The fundamental flaw with Customs' argument is that it conflicts with another statutory provision stating that the court's determination in reviewing a case contesting the denial of a protest pursuant to 28 U.S.C. § 1581(a) is based on the record the court makes. See 28 U.S.C. § 2640(a)(1) (1994). Holding that an importer is estopped from presenting new evidence limits the court's express statutory authority to develop a record. See ITT Corp. v. United States, 24 F.3d 1384, 1389 (Fed.Cir.1994).[2] Courts are as hesitant to adopt rules that narrow their authority as they are to adopt those that expand it. See Swisher Int'l., Inc. v. United States, 205 F.3d 1358, 1366 (Fed.Cir. 2000) (citing Eurasia Import Co. v. United States, 31 C.C.P.A. 202, 211-12, 1944 WL 3690 (1944)). A court should avoid interpretations that unnecessarily place one or more provisions of the statute in conflict. See Princess Cruises, Inc. v. United States, 201 F.3d 1352, 1362 (Fed.Cir.2000) ("It is a long-held tenet of statutory interpretation that one section of a law should not be interpreted so as to render another section meaningless.").
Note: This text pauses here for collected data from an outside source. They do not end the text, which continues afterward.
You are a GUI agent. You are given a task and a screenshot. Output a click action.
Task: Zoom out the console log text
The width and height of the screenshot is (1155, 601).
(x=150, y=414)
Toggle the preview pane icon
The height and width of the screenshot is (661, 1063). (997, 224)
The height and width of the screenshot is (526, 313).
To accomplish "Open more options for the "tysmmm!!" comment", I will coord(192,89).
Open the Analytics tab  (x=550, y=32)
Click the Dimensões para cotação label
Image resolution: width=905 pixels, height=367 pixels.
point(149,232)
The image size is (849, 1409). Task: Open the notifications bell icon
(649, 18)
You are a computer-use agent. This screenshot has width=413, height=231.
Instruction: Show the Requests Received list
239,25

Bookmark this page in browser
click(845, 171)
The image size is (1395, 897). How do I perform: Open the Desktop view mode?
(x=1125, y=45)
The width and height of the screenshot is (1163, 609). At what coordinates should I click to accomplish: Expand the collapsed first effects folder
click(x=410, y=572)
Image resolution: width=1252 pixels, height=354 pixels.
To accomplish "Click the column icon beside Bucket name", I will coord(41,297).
Customs argues that its position renders all of the statutory provisions in harmony because any other reading would render 19 U.S.C. § 1484 a nullity. However, there is *641 a better way of viewing 19 U.S.C. § 1484 that saves the conflict between it and 28 U.S.C. §§ 2638 and 2643(b) (1994), while preserving the court's authority to develop a record.[3] Customs has authority to initiate civil penalty proceedings against an importer for fraud, gross negligence and negligence. See 19 U.S.C. § 1592 (1994). The legislative history accompanying the reasonable care legislation states that an importer who fails to use reasonable care may be liable for civil penalties. See H.R.Rep. No. 103-361(I), at 121 (1993), reprinted in 1993 U.S.C.C.A.N. 2552, 2671. Here, if Customs believes that Plaintiff failed to exercise reasonable care, its remedy is through civil penalty proceedings. Thus, it is through reference to the reasonable care requirements as they relate to the civil penalty provisions of 19 U.S.C. § 1592 that all of the statutory provisions can be read in harmony, and no violence done to the court's authority.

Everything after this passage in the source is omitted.